# Transportkoffer mieten in Köln ?!?



## FeierFox (27. November 2009)

Hi Leute,

ich bräuchte mal nen Tipp von euch. Gibts irgendwo in Köln die Möglichkeit nen Flug-Transportkoffer fürs Bike zu mieten (1 Woche) ? Stadler macht sowas zb aber den gibts ja hier nicht. 

Danke


----------



## Bretone (27. November 2009)

FeierFox schrieb:


> Hi Leute,
> 
> ich bräuchte mal nen Tipp von euch. Gibts irgendwo in Köln die Möglichkeit nen Flug-Transportkoffer fürs Bike zu mieten (1 Woche) ? Stadler macht sowas zb aber den gibts ja hier nicht.
> 
> Danke



Der Bikebahnhof in Köln Longerich hat das mal angeboten:

http://breuersbikebahnhof.templ5.internet1.de/cms.php?cms=c18_Leihraeder.html

Laut Artikel handelt es sich um Bikekoffer von Thule.
Ich würde einfach mal anrufen und nachfragen!


----------



## MTB-News.de




----------



## sun909 (27. November 2009)

Hi,
wir haben mit dem hier gute Erfahrungen gemacht:
Rose Travel Safe

Kostet dich mit Versand um die 40,-- Euro. 

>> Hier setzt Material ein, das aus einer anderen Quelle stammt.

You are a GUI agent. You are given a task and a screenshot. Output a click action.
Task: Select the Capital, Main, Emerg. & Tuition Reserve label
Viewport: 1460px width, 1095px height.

Vorteil: du mußt nicht Schaltwerk etc. abmontieren, LRS ab und Lenker quer reicht. 

Nachteil: Größe erfordert mindestens Kombi, um zum Flughafen zu kommen 

grüße
sun909


----------



## FeierFox (27. November 2009)

Super, das sind ja gleich zwei gute Optionen. 
Den Laden werd ich mal anrufen. Das Teil sieht aus wie nen Transportkoffer für Raketen von der Army
Der von Rose ist aus Pappe oder ? Hält der auch mehrere Flüge aus oder ist der nach einem Urlaub hin ?


----------



## sun909 (28. November 2009)

Hi,
wir haben unseren ein wenig mit Panzertape an den Kanten verstärkt,würde sagen,er hält 3-4 Urlaube aus 

Folie drum falls es regnet wäre nicht schlecht...

Gruesse


----------



## McFly77 (28. November 2009)

Der Cycle Basar in Rodenkirchen verleiht welche.

Der Karton von Rose ist aber auch spitze.


----------



## j.jekyll (28. November 2009)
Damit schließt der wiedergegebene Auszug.